Concept Graph & Resume using Claude 3.5 Sonnet | Chat GPT4o | Llama 3:
Resume:
1.- Deep Canonical Correlation Analysis (DCCA) pioneered principled multimodal representation learning with deep neural networks and inspired reconstruction-free self-supervised representation learning.
2.- Hyperparameter Optimization paper demonstrated rigorous algorithmic hyperparameter tuning, treating it as a scientific and engineering problem rather than a heuristic approach.
3.- Learning Fair Representations was an influential early paper that helped establish the subfield of fairness in machine learning.
4.- The paper introduced key notions of fairness: individual fairness (similar treatment for similar individuals) and group fairness (equality between groups).
5.- Challenges included subset targeting, needing task-specific similarity metrics, and assuming access to a good approximation of ground truth fairness.
6.- An optimization approach was used with a vendor utility function and fairness constraints like Lipschitz continuity on representations.
7.- In 2012, the authors proposed a NeurIPS workshop on fairness in machine learning that was rejected due to audience size concerns.
8.- Learning Fair Representations paper extended the ideas, casting it as a representation learning problem to generalize to new data.
9.- Goals were to preserve information, generalize well, and lose demographic information. An information theoretic approach used mutual information terms.
10.- Implementation involved an encoder to learn representations and decoders to reconstruct inputs and predict demographics, in an adversarial setup.
11.- Experiments showed the method outperformed prior approaches on individual fairness metrics. Open problems included richer representations and refining fairness objectives.
12.- By 2014, more attention on societal harms of ML beyond just privacy. Workshops and conferences emerged dedicated to fairness, accountability, transparency.
13.- Authors continued improving the representation learning approach, matching distributions with MMD objectives and improved adversarial training stability.
14.- Key challenges remain in defining fairness mathematically to match philosophical and legal notions. ML systems now widely deployed with fairness concerns.
15.- Over-optimization is when optimizing a proxy objective too far makes the true objective worse. It happens when assumptions break down.
16.- In society, over-optimization examples include Cobra effect (paying for dead cobras caused cobra breeding) and Soviet nail factories making giant nails.
17.- An interpretation is proxy incentives are locally correct but optimized too far globally. Lack of regularization to avoid "weird" behaviors.
18.- General patterns: true objective is approximately quadratic but proxy goes to infinity; poor proxy estimates in low-data regions.
19.- In reinforcement learning from human feedback (RLHF), queries to a human produce reward data to train a reward model.
20.- The policy is then optimized against the reward model. Iterate between optimizing the policy and updating the reward model.
21.- Model-based RL enables hyperparameter tuning without re-collecting human data, providing a sample efficiency boost over model-free.
22.- Over-optimization in RLHF causes issues like repetitive phrases, excessive verbosity and hedging, and refusing reasonable requests.
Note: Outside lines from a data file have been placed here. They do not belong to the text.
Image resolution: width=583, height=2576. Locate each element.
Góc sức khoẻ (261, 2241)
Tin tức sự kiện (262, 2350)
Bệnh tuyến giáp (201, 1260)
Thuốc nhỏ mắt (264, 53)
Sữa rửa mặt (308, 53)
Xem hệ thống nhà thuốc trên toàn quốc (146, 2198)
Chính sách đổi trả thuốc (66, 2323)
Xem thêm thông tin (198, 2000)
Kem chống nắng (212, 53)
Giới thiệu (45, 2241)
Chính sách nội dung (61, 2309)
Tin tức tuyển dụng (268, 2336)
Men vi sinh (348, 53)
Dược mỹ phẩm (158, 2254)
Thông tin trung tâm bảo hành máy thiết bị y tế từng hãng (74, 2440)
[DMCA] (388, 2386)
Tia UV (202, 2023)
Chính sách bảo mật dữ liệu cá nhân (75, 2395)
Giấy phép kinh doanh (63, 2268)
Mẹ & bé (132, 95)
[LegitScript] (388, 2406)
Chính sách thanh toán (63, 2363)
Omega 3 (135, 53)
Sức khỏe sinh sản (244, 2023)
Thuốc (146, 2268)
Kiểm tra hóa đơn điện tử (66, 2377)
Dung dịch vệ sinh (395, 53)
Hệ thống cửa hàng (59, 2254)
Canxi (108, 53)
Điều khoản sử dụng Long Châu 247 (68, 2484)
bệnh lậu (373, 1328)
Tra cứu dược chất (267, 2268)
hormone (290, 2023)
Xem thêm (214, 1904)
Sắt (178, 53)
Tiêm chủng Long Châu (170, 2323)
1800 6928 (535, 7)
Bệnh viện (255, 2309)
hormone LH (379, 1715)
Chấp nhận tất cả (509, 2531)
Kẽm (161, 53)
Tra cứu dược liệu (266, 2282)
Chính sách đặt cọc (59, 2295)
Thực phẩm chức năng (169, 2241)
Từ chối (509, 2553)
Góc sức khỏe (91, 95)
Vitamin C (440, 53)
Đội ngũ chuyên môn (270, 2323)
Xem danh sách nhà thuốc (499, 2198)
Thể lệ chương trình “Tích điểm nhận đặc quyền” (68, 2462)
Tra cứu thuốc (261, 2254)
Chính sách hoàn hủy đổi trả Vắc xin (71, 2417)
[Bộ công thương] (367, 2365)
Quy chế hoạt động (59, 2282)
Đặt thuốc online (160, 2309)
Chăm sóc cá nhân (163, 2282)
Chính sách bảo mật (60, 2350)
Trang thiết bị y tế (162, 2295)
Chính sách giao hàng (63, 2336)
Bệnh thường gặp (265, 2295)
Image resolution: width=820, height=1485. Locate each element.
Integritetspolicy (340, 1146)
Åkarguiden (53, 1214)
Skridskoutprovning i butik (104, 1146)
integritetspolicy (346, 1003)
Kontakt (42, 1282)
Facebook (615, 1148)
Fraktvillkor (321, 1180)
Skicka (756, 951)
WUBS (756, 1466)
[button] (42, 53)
23.- Simulated RLHF setups enable scalable studies of over-optimization phenomena. Gold reward model trained on full data acts as simulated human.
24.- Over-optimization frontier measured for both "best of N" sampling and PPO RL against KL divergence from original policy.
25.- Larger reward models are more resistant to over-optimization. Functional form of over-optimization frontier differs between best-of-N and RL.
26.- KL between best-of-N and original policy can be computed analytically and grows logarithmically with N. RL over-optimizes less efficiently.
27.- Human feedback and engagement metrics are proxies with mismatches from actual objectives. Getting unbiased high-quality feedback is an open problem.
28.- One approach is to assist human labeling with AI to amplify their abilities, like debates for one model to critique another.
29.- Mechanism design aims for weak human to incentivize strong AI systems to be helpful, even if the task is too hard for the human.
30.- Major frontiers are improving current systems with better feedback, new techniques to assist labeling, and bridging the objective-proxy gap.